Bahraini Crown Prince Salman bin Hamad al-Khalifa on Friday called on for dialogue with the mainly Shiite Muslim opposition in the Sunni-dominated country, urging them to condemn violence.
"We had our own experience of the so-called Arab Spring last year. It divided the nation, and many wounds are still to be healed," the prince told delegates at the annual Manama Dialogue organized by the International Institute of Strategic Studies.
Bahrain, home to the U.S. Fifth Fleet and strategically situated across the Gulf from Shiite Iran, has experienced unrest since February 2011, when Arab Spring-style protests led by the Shiite majority erupted.
Hundreds of people were arrested when security forces aided by troops from neighboring Saudi Arabia crushed the uprising within a month.
The International Federation for Human Rights says 80 people have died in Bahrain since the unrest began.
Salman, considered to be a moderate within the ruling dynasty, spoke after thousands of Shiites in a village near the capital demanded the premier's ouster in the first officially sanctioned protest since a ban at the end of October, witnesses said.
"Get out, Khalifa!" they chanted, referring to Sheikh Khalifa bin Salman al-Khalifa, an uncle of King Hamad, who was held the premiership since 1974.
"We don't want an appointed government; we want a prime minister who serves the people," Sheikh Ali Salman, head of the main Shiite opposition grouping al-Wefaq, told the crowd.
The gathering was the first to be officially allowed since the end of October when the authorities banned all protests to ensure "security is maintained."

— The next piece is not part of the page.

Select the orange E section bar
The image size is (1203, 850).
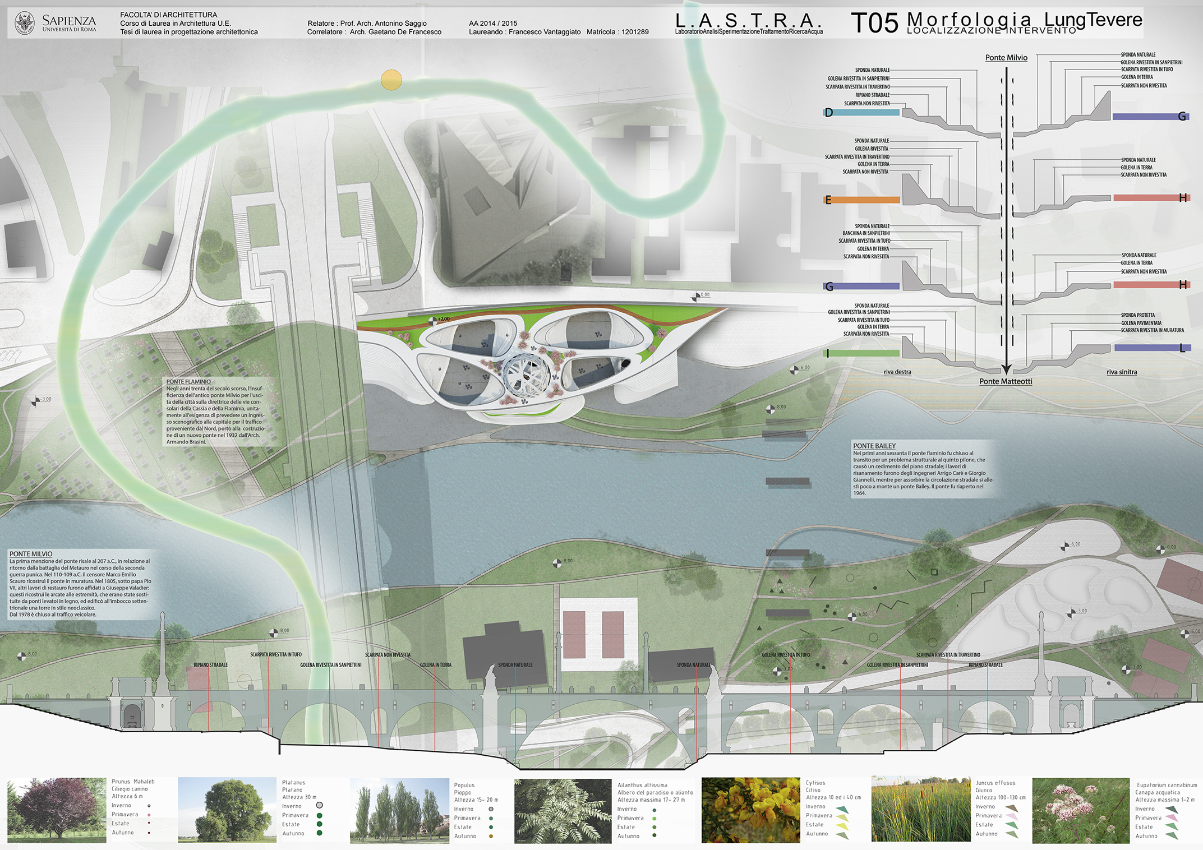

Salman said that security is not the only guarantor of stability, and that "dialogue is the only way forward."
He said he was not the crown prince of a Sunni or a Shiite Bahrain, but of the kingdom of Bahrain.
But he said "opposition leaders must condemn violence on the streets. Silence is not an option," while insisting that "political groups must be reconciled."
The opposition is demanding that the premier come from the parliamentary majority, and not be appointed from among al-Khalifa ranks.
Manama came under strong criticism from international human rights organizations over last year's deadly crackdown on the protests.
An international panel commissioned by King Hamad found that excessive force and torture had been used against protesters and detainees in last year's clampdown.